If the spectral radius $p(M^{-1}N)<1$, show $A$ nonsingular and $A^{-1}$ nonnegative.
What I've got: $A = M(I - M^{-1}N)$, but lost from there.
If $A$ is nonsingular and $A^{-1}$ is nonnegative, show that $p(M^{-1}N)<1.$
What I've got: I want to use the Perron-Frobenius theory on $M^{-1}N$, but not really sure how to do so.

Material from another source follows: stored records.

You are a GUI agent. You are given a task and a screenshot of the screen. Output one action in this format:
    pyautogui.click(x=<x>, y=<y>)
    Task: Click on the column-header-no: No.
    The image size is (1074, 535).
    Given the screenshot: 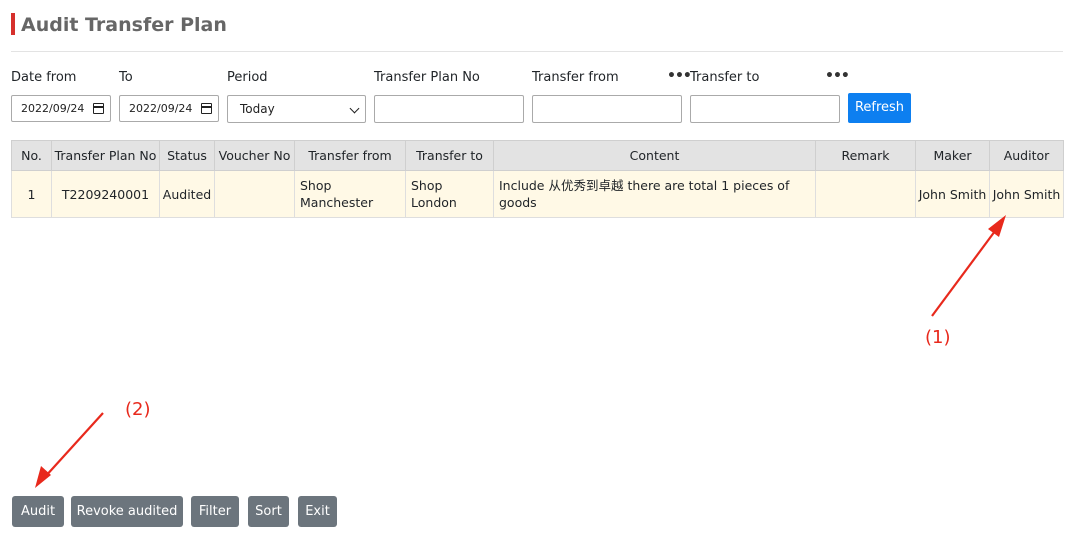 What is the action you would take?
    pyautogui.click(x=32, y=156)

From $\rho(M^{-1}N)<1$, in particular, the fact that $1$ is not an eigenvalue of $M^{-1}N$, and $M^{-1}$ is nonsingular, we have that $A=M(I-M^{-1}N)$ is nonsingular. Next, $A^{-1}=(I-M^{-1}N)^{-1}M^{-1}$. Since $\rho(M^{-1}N)<1$, $(I-M^{-1}N)^{-1}$ can be expressed in terms of Neumann series $(I-M^{-1}N)^{-1}=\sum_{i=0}^{\infty}(M^{-1}N)^i$, which shows that $(I-M^{-1}N)^{-1}\geq 0$ because each term is nonnegative. In addition, $M^{-1}\geq 0$ by definition, so $A^{-1}=(I-M^{-1}N)^{-1}M^{-1}\geq 0$.